Published in final edited form as: Clin Cancer Res. 2020 Oct 21;27(2):554–565. doi: 10.1158/1078-0432.CCR-20-1422

Figure 4.

Figure 4.

Loss of Cav-1 leads to reduced albumin uptake and response to gemcitabine and NP. A. Western blot of apoptotic markers in AsPC-1 cells. Note that levels of cleaved PARP, cleaved caspase 8, 7, and 3 are highest in the Gem(D1)NP(D3) cells. Lysates were collected at 24 hours following start of last treatment. B. MIA-PaCa-2 control (scrambled shRNA) and shCav-1 (shRNA to Cav-1) stably transduced cells were treated with DMSO or gemcitabine (50 nM) for 24 hours followed by a pulse treatment of 0.05% weight/volume of human serum albumin (HSA) in cell culture medium for 1 hour prior to cell lysis.

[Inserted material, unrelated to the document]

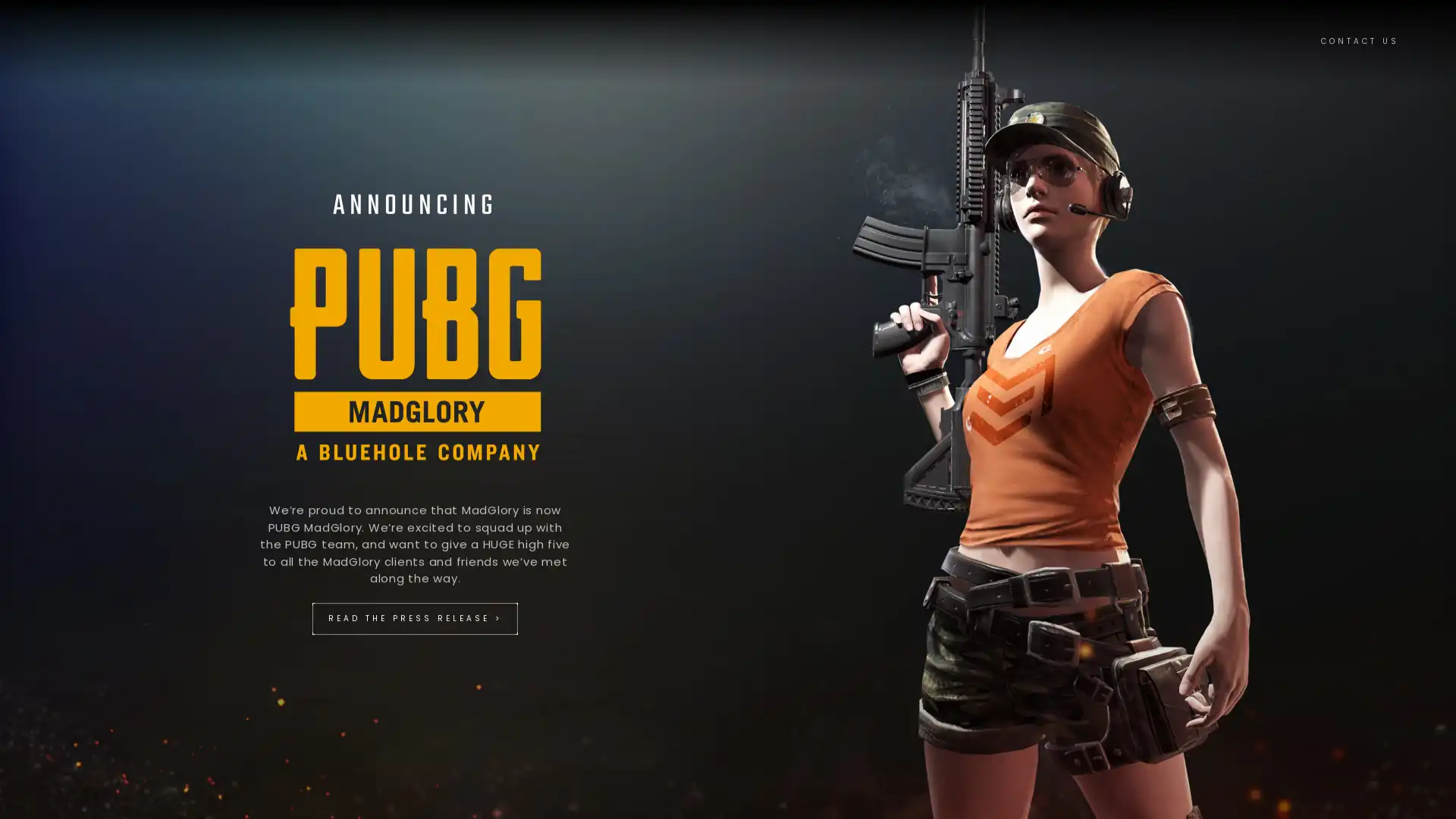  What do you see at coordinates (1369, 40) in the screenshot?
I see `CONTACT US` at bounding box center [1369, 40].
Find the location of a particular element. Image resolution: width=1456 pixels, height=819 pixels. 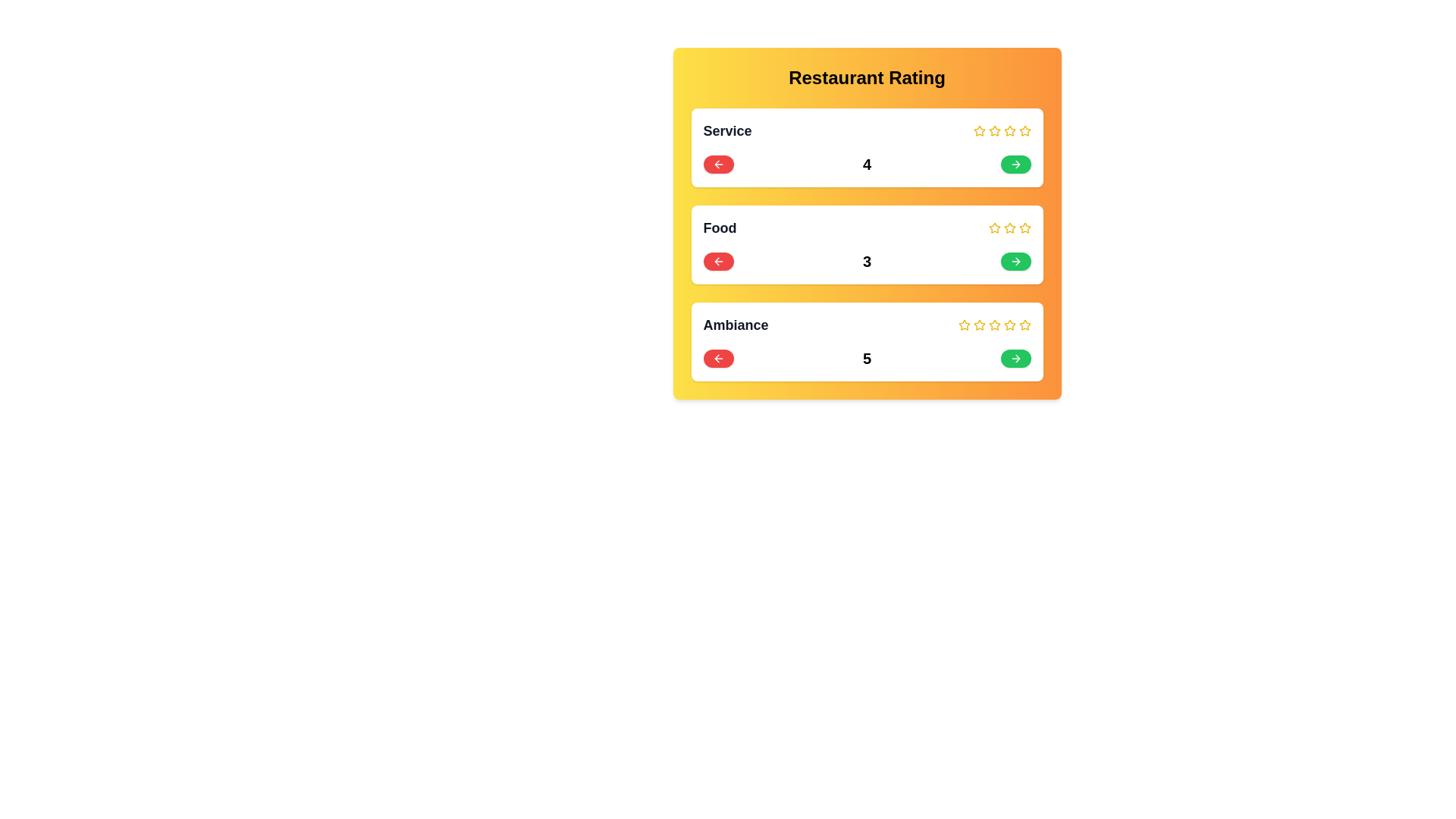

the text label displaying the number '3' which is located between a red button on the left and a green button on the right, all within the 'Food' row is located at coordinates (867, 260).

Loss of Cav-1 resulted in reduction in albumin uptake as measured by western blot with a HSA-specific primary antibody. C. Colony forming assays of MIA-PaCa-2 stable control and shCav-1 cells treated with either gemcitabine alone (50 nM), gemcitabine and NP (1 nM) treatment both on day 1 for 24 hours [Gem(D1)NP(D1)], gemcitabine on day 1 and NP on day 2 [Gem(D1)NP(D2)], or gemcitabine on day 1, no treatment on day 2, and NP on day 3 [Gem(D1)NP(D3)]. **p < 0.01, ****p<0.0001.